Severe acute respiratory syndrome coronavirus 2 (SARS-CoV-2) is a betacoronavirus that causes coronavirus disease (COVID-19), a respiratory infection with systemic involvement and an estimated 1% death rate (1). COVID-19 was first documented in Wuhan, China (2), at the end of 2019. The outbreak quickly transformed into a pandemic. Countries have tried to manage the pandemic by implementing different strategic interventions with varying levels of success (3). Experts agree that diagnostic tests, and the subsequent interventions they generate, are essential to controlling SARS-CoV-2 transmission.

Reverse transcription PCR (RT-PCR) relies on RNA sequencing rather than viral proteins, enabling researchers to develop assays shortly after the viral sequence is identified. Because of this advantage, RT-PCR quickly became a common testing method for COVID-19 (4). However, the urgent global scale-up of nucleic acid amplification testing, including PCR, exposed supply chain vulnerabilities, such as shortages of swabs and reagents. Diagnostic tests remain unaffordable in many developing countries, limiting national containment strategies.

Serologic assays for viral infections can contribute to vaccine development, diagnostic deployment, and prescription of new therapeutics. They might also offer insight into pathophysiological aspects of COVID-19. We used ELISA (Mologic Ltd., https://mologic.co.uk) for COVID-19 to characterize the serologic response in SARS-CoV-2 infection. These tests were designed for affordability and accuracy, enabling access and manufacture in low- and middle-income countries. We used these tests on serum samples from persons with confirmed SARS-CoV-2 infection in London, UK, to identify demographic and clinical variables that might influence antibody responses.

Methods

Ethics

Development of the SARS-CoV-2 IgG ELISA is available elsewhere (E.R. Adams, unpub. data, https://www.medrxiv.org/content/10.1101/2020.04.29.20082099v1). We analyzed antibody dynamics using anonymized excess diagnostic material from patients with PCR-confirmed SARS-CoV-2 infection. The study was sponsored by St. George’s Hospital National Health Services Foundation Trust (London) and has Institutional Review Board ethics approval (Development and Assessment of Rapid Testing for SARS-CoV-2 outbreak study; Integrated Research Application System project ID: 282104; Research Ethics Committee reference: 20/SC/0171).

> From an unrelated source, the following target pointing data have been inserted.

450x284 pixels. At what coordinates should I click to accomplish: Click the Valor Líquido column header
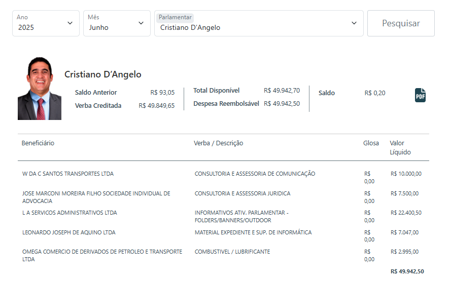pyautogui.click(x=400, y=147)
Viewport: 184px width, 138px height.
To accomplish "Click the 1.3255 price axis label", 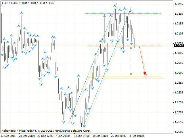I will pos(178,4).
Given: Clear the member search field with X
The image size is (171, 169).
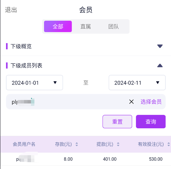Looking at the screenshot, I should click(131, 102).
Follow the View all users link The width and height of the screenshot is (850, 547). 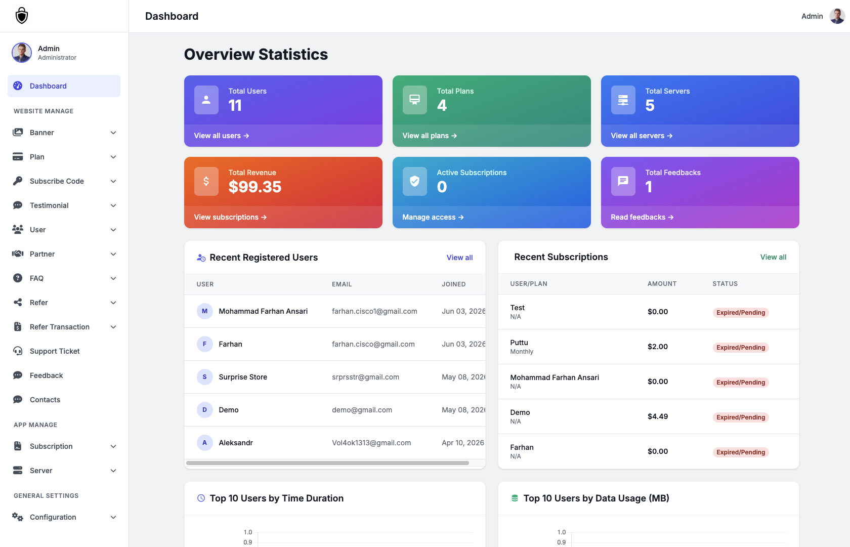pos(222,136)
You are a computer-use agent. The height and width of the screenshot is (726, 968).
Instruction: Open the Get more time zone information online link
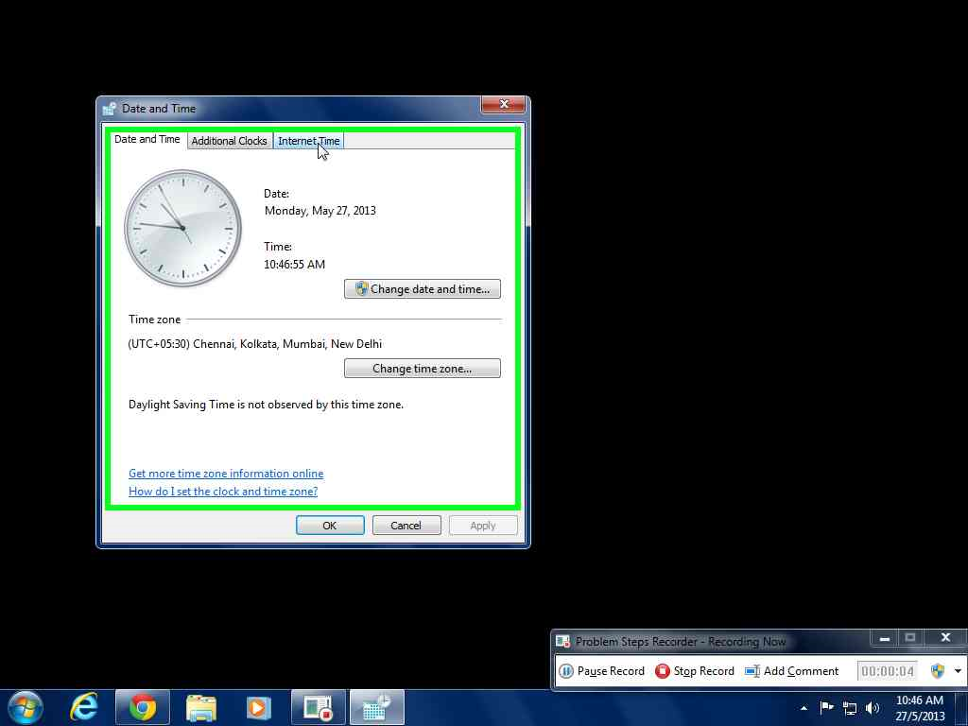[226, 473]
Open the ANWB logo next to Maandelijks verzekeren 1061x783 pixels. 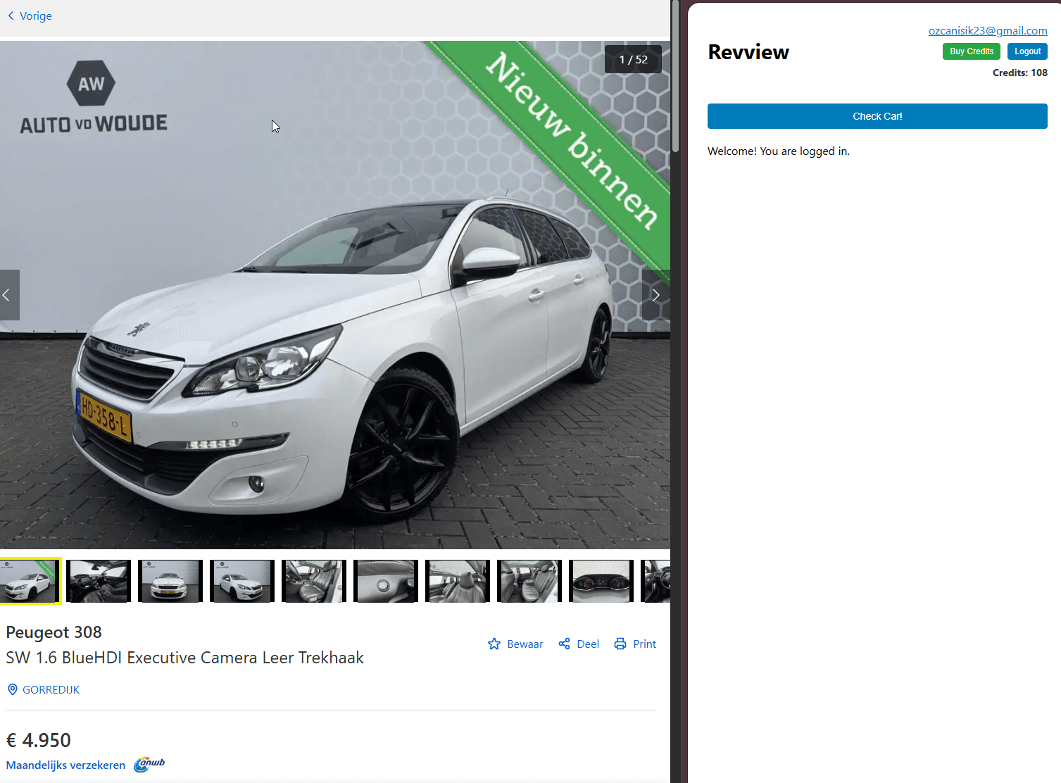pyautogui.click(x=148, y=765)
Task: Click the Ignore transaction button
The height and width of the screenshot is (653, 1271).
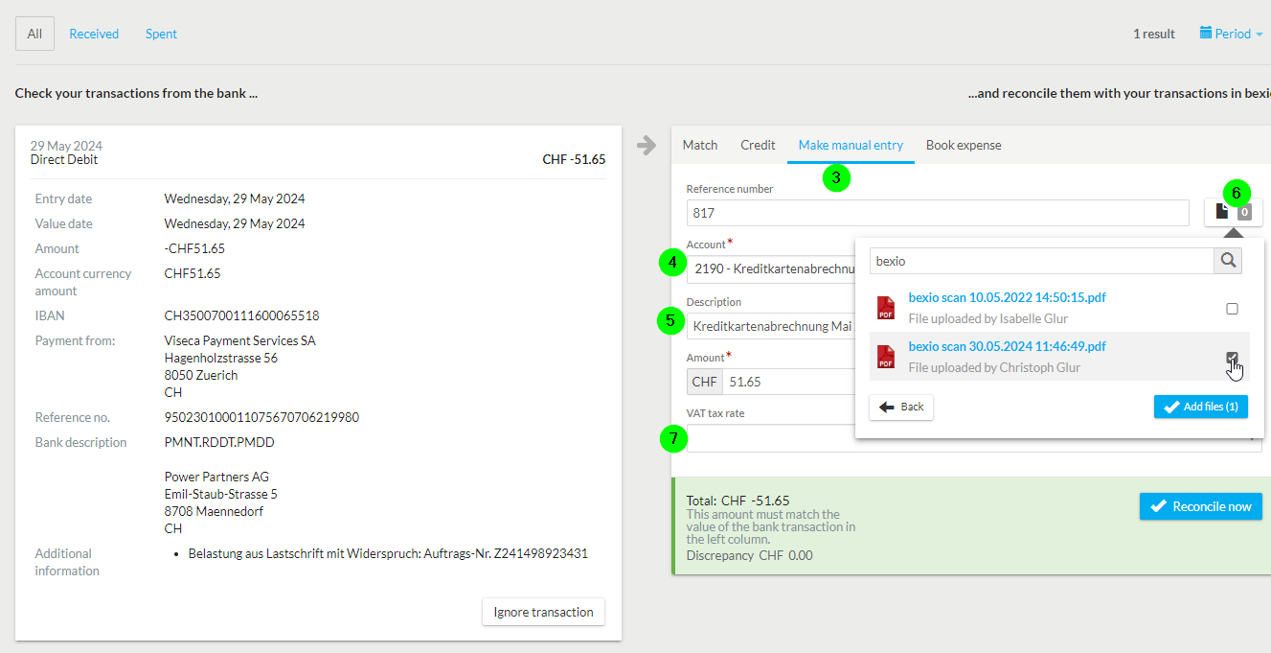Action: (543, 612)
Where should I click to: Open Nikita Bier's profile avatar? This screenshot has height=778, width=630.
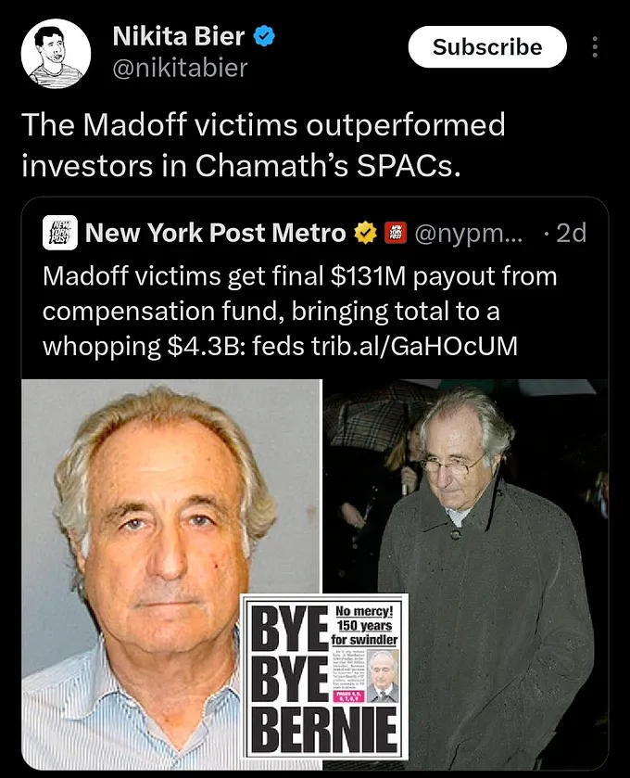tap(56, 54)
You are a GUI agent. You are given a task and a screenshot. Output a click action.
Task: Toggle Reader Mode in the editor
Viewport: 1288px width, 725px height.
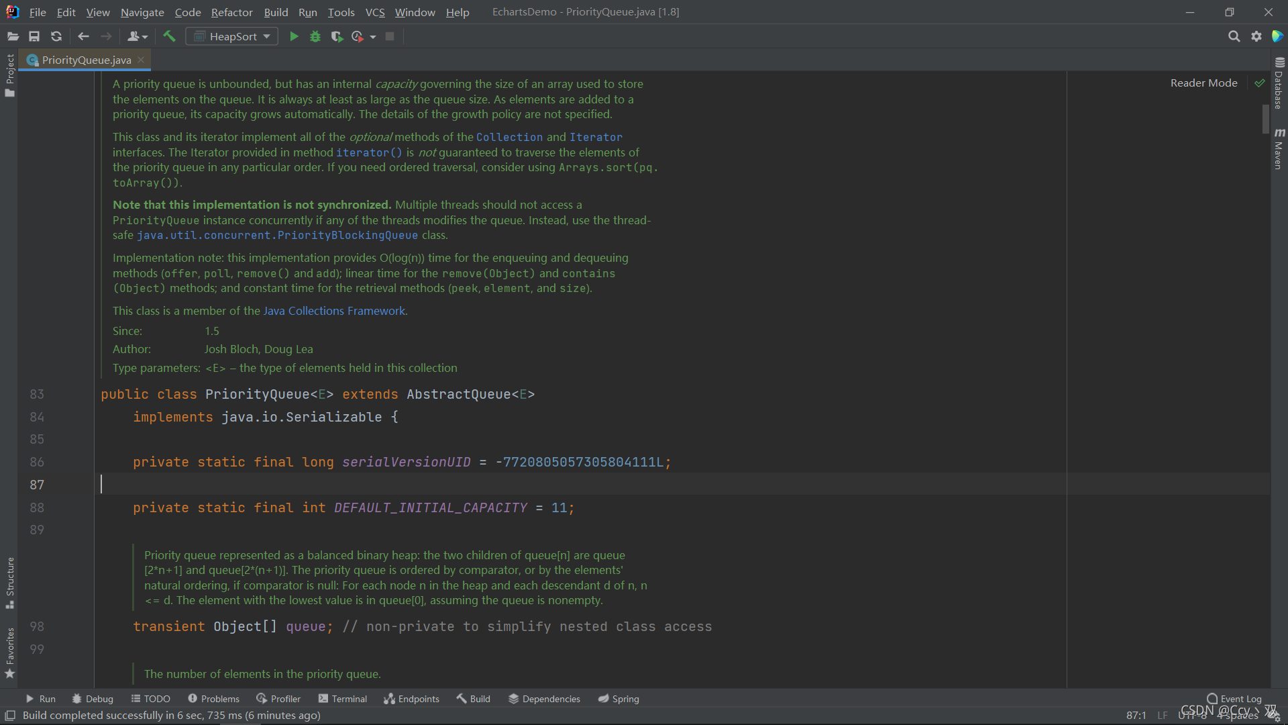[1203, 83]
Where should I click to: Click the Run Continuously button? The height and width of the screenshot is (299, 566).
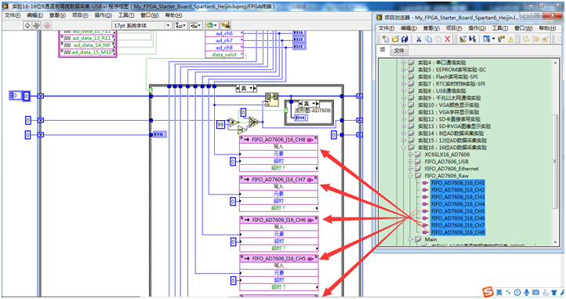(x=37, y=25)
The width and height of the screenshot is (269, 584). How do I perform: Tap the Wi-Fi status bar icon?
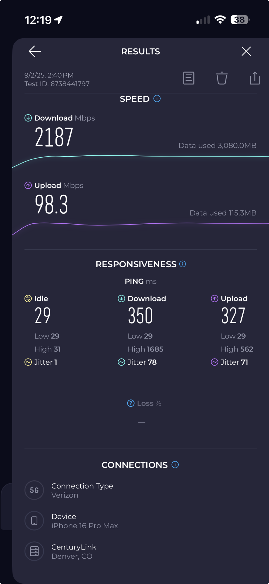pos(220,20)
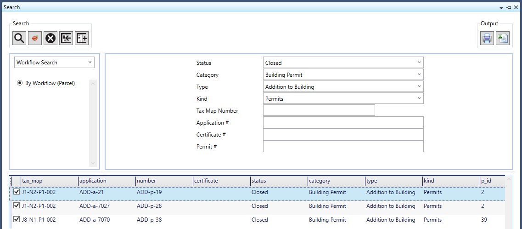Click into the Tax Map Number field
Screen dimensions: 522x229
(x=319, y=110)
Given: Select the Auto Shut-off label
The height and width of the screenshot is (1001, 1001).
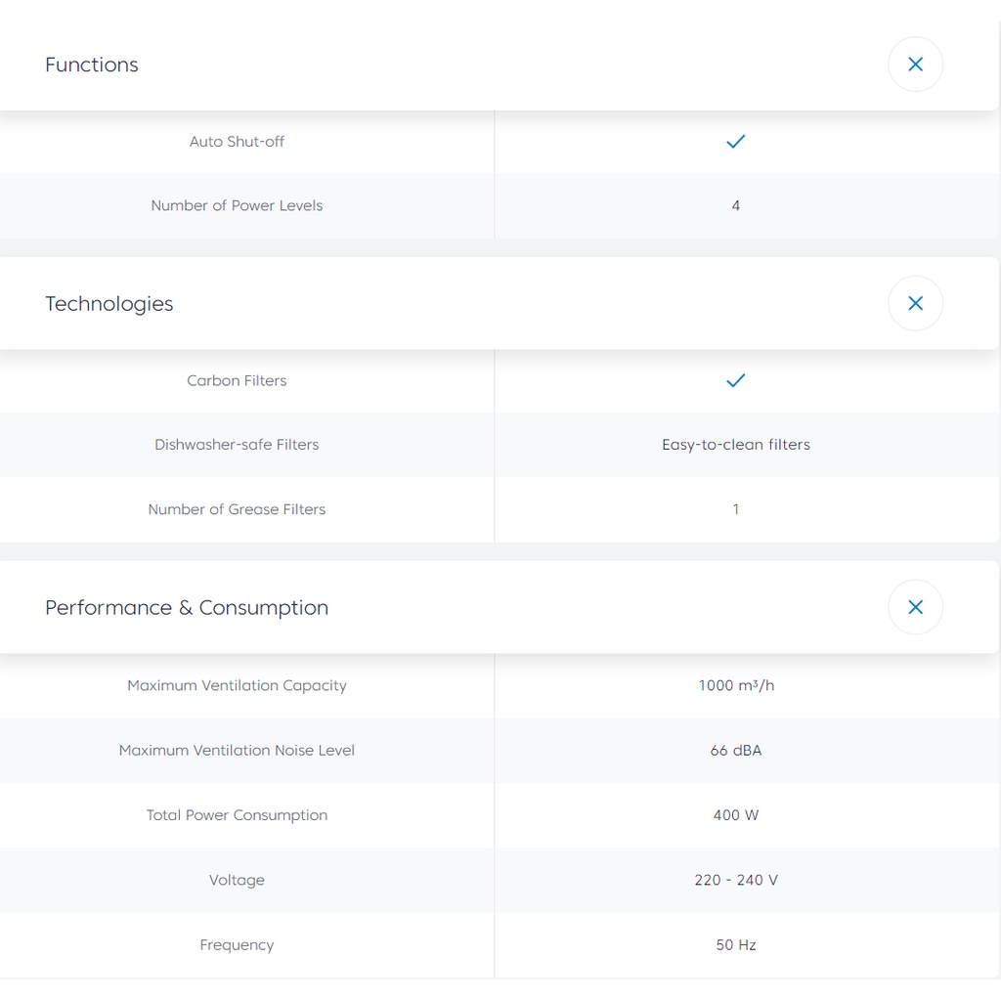Looking at the screenshot, I should (237, 142).
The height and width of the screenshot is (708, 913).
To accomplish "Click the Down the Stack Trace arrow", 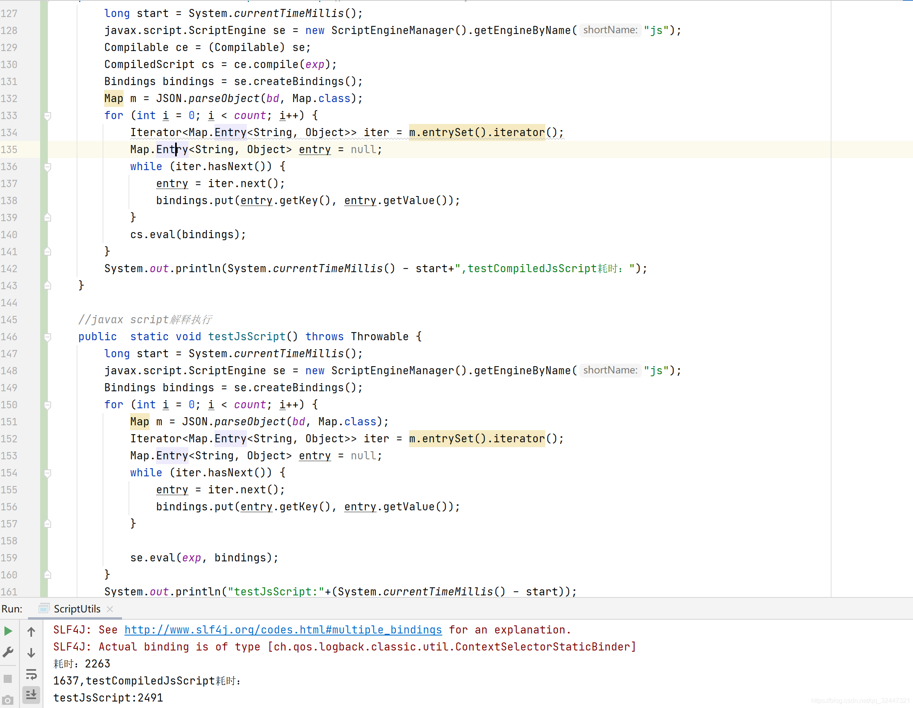I will click(31, 652).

The trial is registered at ClinicalTrials.gov under NCT04351646.

Reference RT-PCR

Staff at St. George’s Hospital used Sigma Virocult (MWE, https://www.mwe.co.uk) to collect nose and throat swab samples from patients with SARS-CoV-2 infection; we prepared the samples with RNA extraction kits (Roche Molecular Systems Inc., https://www.lifescience.roche.com). We confirmed infection with the RealStar SARS-CoV-2 RT-PCR Kit selective for the S and E genes (Altona Diagnostics GmbH, https://www.altona-diagnostics.com) or cobas SARS-CoV-2 Test selective for the E gene and open reading frames 1ab (Roche Molecular Systems, Inc.).

Clinical Samples

South West London Pathology (London) provides microbial diagnostic testing for the region, including St. George’s Hospital, a tertiary teaching hospital. We obtained excess diagnostic material from South West London Pathology in the form of serum samples from patients with RT-PCR confirmed SARS-CoV-2 infection. The serum samples were anonymized and stored at 4°C for <2 weeks. Patients were sampled longitudinally to assess antibody dynamics; the data comprised >30 samples per day. If samples became unavailable from 1 patient (i.e., the patient was discharged or died), we added a new patient to the cohort. Excess diagnostic material was collected from 177 persons during March 29–May 22, 2020. The study population consisted of 9.9% (177/1,785) of persons (patients and staff) who tested positive for SARS-CoV-2 infection at South West London Pathology during this period.

Participants and Clinical Data

We obtained data from patients’ electronic medical records. We coded outcomes (as of May 22) as hospital admission, intensive care unit stay, death, or discharge. We recorded the length of hospital stay of patients who were discharged or died. We considered peaks of inflammatory markers (e.g., C-reactive protein [CRP]) to be the highest values recorded from 5 days before the first positive swab sample through the end of the study. We obtained blood values at the time of diagnosis (within 3 days after the first positive swab sample was taken).

ELISA for SARS-CoV-2 IgG

We used the COVID-19 IgG ELISA developed by Mologic Ltd. and manufactured by Omega (Omega Diagnostics Group PLC, http://www.omegadiagnostics.com), according to the manufacturer’s instructions (Appendix 1). The assay contained the spike and nucleoprotein antigens of SARS-CoV-2. Between plate coefficients of variation were 21.0% (lower cutoff) and 16.5% (positive control; n = 16). Higher ambient temperatures in the laboratory resulted in higher optical density readings (Appendix 1).

Statistical Analyses

We cross-checked and normalized raw ELISA data to enable comparison (Appendix 1). We also resolved manual handling errors (Appendix 1). We applied 2-tailed parametric and nonparametric tests as appropriate, using PRISM version 8.0 (https://www.graphpad.com) for data analysis and display. We conducted a 1-way analysis of variance to compare the effects of race and demographic information on patient outcomes. We used multivariate linear regression to determine the relationship between mean normalized optical density (NOD) and age, sex, peak CRP, number of concurrent conditions, respiratory symptoms, and race.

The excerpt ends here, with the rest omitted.